Worker Surveys Highlight Dollar General Problems With Breaks and Scheduling
Breakroom updated its employer profile for Dollar General through January 2026, aggregating anonymous employee survey data that spotlights recurring issues around unpaid breaks, difficulty taking sick time, limited part‑time PTO, and unpredictable scheduling. The findings matter because they affect daily pay, health access, and scheduling stability for front‑line employees, and they offer recruiters and labor researchers a clear snapshot of workforce sentiment.

Breakroom’s employer profile for Dollar General, updated through January 2026, compiles worker‑supplied survey responses and synthesizes recurring themes that employees raise about day‑to‑day working conditions. The page presents aggregated scores and percentages and distinguishes experiences by role, offering a high‑level view of how managers and sales associates describe hours, unpaid extra work, and obstacles to taking time off.
Common complaints in the surveys include unpaid breaks and difficulty securing sick time. Multiple respondents indicated part‑time status often limits access to PTO, paid sick leave and employer‑sponsored health insurance. Scheduling notice is frequently short, with many workers reporting that they receive less than four weeks’ advance notice of their shifts.

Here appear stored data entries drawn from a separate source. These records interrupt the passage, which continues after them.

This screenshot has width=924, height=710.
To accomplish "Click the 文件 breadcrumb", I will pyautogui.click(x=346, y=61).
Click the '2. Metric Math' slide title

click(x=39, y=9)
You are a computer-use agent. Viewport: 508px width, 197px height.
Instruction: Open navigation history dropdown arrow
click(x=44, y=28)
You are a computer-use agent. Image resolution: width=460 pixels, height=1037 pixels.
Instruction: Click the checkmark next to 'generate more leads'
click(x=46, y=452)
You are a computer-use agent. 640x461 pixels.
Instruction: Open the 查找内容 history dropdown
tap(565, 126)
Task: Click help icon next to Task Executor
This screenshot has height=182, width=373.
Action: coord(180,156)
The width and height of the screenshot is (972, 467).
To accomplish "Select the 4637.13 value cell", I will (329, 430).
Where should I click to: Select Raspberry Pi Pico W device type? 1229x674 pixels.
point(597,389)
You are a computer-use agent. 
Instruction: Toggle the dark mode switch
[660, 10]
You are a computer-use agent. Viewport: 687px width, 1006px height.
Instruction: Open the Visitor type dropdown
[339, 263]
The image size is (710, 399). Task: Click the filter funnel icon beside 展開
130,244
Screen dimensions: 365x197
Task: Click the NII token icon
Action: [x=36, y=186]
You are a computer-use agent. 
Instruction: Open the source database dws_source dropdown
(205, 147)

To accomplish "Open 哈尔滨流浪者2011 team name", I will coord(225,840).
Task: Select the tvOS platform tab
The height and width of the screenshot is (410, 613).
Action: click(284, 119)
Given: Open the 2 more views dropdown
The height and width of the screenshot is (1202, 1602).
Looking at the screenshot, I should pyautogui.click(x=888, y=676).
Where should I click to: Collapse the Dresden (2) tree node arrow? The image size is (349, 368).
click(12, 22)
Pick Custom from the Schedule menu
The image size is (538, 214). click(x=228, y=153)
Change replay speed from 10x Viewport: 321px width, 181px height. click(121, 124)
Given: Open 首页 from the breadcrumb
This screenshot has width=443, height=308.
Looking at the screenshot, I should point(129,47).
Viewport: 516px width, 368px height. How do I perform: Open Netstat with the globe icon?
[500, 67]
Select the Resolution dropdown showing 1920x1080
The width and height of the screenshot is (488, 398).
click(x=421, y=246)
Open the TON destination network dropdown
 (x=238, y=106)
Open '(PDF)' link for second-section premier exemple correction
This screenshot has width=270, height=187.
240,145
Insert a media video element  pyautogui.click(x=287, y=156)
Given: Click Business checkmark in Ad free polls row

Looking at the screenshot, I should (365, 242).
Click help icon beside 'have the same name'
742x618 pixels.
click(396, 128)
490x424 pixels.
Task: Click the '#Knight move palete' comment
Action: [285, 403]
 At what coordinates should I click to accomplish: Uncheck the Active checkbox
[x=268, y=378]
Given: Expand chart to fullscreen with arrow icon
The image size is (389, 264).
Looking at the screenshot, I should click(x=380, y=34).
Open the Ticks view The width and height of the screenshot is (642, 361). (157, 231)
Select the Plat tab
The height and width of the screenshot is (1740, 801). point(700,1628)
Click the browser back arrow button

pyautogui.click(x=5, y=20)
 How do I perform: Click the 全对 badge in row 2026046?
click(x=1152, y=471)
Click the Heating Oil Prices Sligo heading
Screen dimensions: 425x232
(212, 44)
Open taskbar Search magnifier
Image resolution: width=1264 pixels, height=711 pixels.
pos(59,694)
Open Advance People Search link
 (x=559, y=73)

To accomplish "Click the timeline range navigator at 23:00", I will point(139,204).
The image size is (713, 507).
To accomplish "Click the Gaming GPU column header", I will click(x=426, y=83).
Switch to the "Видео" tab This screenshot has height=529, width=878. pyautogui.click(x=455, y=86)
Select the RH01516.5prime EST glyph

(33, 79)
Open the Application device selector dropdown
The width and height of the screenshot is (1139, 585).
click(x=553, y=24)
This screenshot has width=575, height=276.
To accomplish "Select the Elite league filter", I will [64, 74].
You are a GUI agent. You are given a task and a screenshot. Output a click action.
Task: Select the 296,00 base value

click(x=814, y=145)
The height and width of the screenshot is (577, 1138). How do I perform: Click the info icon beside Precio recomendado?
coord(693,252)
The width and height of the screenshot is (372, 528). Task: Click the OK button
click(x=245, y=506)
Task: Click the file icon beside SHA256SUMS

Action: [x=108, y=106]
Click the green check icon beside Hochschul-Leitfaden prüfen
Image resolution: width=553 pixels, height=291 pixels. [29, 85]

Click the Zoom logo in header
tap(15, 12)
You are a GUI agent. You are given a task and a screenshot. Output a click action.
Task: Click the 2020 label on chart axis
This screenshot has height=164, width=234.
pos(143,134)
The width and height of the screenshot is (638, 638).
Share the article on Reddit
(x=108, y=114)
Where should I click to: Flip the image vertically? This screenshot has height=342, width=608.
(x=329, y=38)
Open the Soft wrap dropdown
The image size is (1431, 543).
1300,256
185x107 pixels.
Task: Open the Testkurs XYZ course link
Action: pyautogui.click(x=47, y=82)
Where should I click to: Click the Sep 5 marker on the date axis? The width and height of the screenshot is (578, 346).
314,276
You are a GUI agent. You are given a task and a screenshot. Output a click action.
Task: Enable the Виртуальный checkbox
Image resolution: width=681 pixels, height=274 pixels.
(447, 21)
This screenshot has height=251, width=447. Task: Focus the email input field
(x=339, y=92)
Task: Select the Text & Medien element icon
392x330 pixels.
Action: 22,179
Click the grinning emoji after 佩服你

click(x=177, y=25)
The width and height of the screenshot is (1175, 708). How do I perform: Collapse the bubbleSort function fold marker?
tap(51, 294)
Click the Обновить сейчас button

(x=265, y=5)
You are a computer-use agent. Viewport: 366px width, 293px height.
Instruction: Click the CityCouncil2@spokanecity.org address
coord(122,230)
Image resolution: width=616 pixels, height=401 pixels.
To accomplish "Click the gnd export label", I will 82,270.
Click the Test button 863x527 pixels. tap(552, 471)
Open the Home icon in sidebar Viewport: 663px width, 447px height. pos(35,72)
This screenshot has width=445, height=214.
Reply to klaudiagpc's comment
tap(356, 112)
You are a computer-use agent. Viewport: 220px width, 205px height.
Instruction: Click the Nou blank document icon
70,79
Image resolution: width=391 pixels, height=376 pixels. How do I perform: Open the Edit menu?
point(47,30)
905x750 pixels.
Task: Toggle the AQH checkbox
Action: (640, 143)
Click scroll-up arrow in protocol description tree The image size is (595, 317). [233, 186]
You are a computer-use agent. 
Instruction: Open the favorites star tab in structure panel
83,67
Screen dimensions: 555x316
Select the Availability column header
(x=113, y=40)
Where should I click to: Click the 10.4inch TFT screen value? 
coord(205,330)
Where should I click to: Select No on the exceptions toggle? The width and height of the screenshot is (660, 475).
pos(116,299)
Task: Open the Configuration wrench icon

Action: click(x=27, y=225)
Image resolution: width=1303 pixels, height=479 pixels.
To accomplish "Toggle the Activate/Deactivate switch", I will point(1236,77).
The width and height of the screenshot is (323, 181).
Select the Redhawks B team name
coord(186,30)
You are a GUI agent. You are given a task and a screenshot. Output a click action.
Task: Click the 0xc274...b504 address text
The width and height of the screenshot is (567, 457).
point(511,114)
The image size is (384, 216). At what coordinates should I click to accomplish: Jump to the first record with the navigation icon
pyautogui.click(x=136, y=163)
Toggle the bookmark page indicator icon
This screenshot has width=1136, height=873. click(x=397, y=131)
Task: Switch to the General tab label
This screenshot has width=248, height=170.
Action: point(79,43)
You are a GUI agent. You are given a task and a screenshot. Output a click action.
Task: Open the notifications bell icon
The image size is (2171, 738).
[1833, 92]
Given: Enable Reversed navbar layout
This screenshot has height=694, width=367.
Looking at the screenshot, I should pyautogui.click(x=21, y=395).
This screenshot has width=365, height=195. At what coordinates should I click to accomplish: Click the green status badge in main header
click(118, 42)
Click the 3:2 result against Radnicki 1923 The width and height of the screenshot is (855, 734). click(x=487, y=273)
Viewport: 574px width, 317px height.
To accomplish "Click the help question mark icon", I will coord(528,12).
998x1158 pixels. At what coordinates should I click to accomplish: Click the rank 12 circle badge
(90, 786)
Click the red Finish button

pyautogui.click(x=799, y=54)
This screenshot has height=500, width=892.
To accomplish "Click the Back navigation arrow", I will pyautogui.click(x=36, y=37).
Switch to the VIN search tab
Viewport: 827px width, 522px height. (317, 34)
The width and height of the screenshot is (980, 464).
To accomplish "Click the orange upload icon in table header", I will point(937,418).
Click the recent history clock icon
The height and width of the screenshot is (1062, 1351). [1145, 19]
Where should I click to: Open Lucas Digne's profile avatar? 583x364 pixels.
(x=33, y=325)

Those patterns combine to create uncertainty for employees who rely on predictable hours for budgeting, childcare, schooling or second jobs.
Role‑specific notes on the profile show different pressures across the workforce. Managers report working long hours and shouldering unpaid extra work, while sales associates emphasize unpredictable schedules and perceived difficulty requesting time off. The aggregated scores and percentage breakdowns on the page are intended to let internal teams, recruiters and labor researchers quickly gauge where employee sentiment is most negative and where conditions vary by role or location.
For workers, the issues highlighted carry immediate consequences: unpaid breaks and unpaid hours reduce take‑home pay, limited access to paid sick leave can force employees to work while ill or lose income when they stay home, and short scheduling notice increases the risk of conflicting obligations. For supervisors and store operations, persistent reports of unpaid work and scheduling problems can undermine morale, increase turnover and complicate recruitment.

The profile functions as a diagnostic snapshot rather than a comprehensive audit; it aggregates anonymous responses to surface trends that merit closer attention. Human resources and store leaders can use the overview to prioritize investigations, compare conditions across roles and districts, and track whether interventions change employee perceptions over time. For outside observers such as labor researchers, the page provides a consolidated view of frontline sentiment that can inform broader analysis of retail sector workplace practices.
As employers continue to navigate staffing pressures and cost constraints, the issues identified in the profile underscore how scheduling, pay practices and benefit eligibility shape both worker well‑being and operational stability.